▶ [Your task]: Retype the part that opens with the line containing "Open the Process menu" and closes with the line containing "[x=15, y=169]", keeping every character as it stands and including both of those lines.

▶ [Entries]:

○ ○ ○ ○ ○

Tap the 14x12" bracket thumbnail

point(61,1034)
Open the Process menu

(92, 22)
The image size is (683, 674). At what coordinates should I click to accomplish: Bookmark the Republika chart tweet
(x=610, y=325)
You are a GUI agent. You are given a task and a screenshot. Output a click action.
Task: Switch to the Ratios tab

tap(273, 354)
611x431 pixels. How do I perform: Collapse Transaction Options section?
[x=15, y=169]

○ ○ ○ ○ ○

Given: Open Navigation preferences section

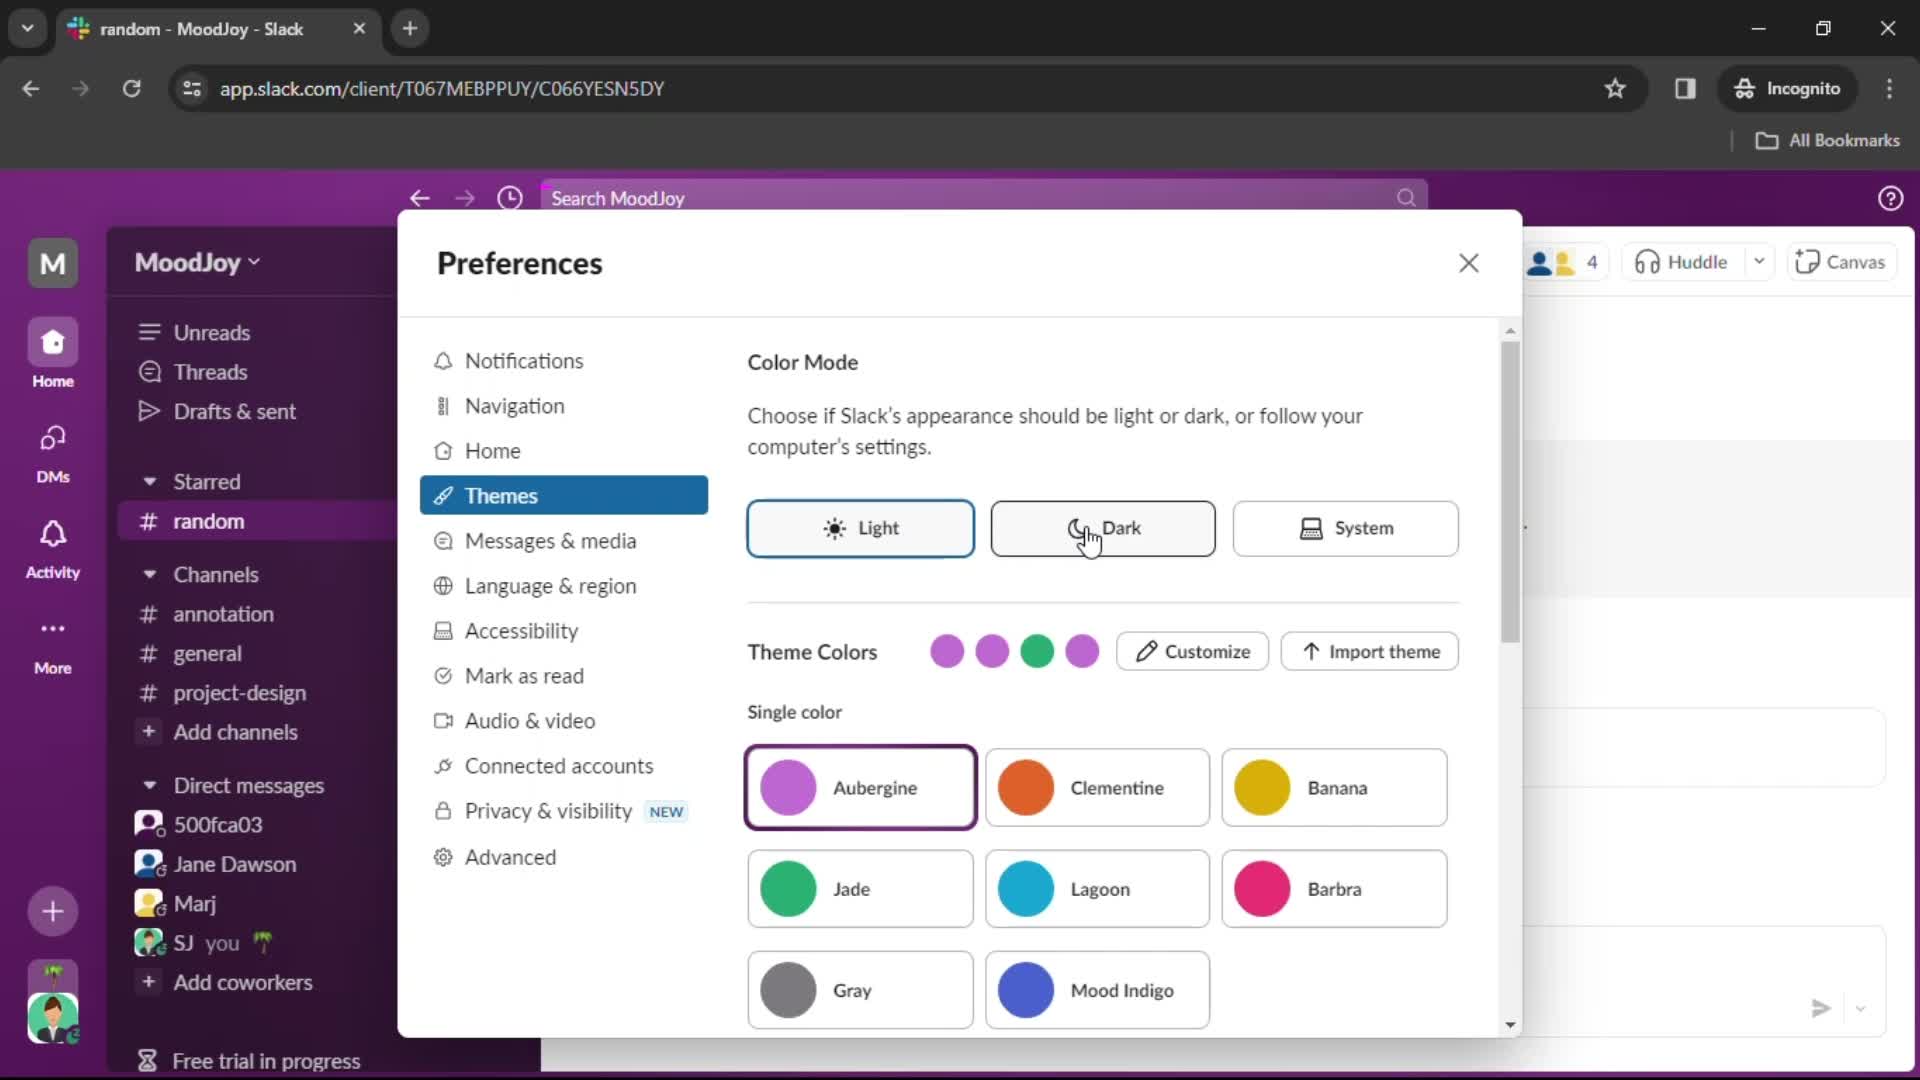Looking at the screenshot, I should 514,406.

○ ○ ○ ○ ○

▶ [Full solution]:
Open the Process menu

(92, 22)
The image size is (683, 674). At what coordinates should I click to accomplish: Bookmark the Republika chart tweet
(x=610, y=325)
You are a GUI agent. You are given a task and a screenshot. Output a click action.
Task: Switch to the Ratios tab

tap(273, 354)
611x431 pixels. How do I perform: Collapse Transaction Options section?
[x=15, y=169]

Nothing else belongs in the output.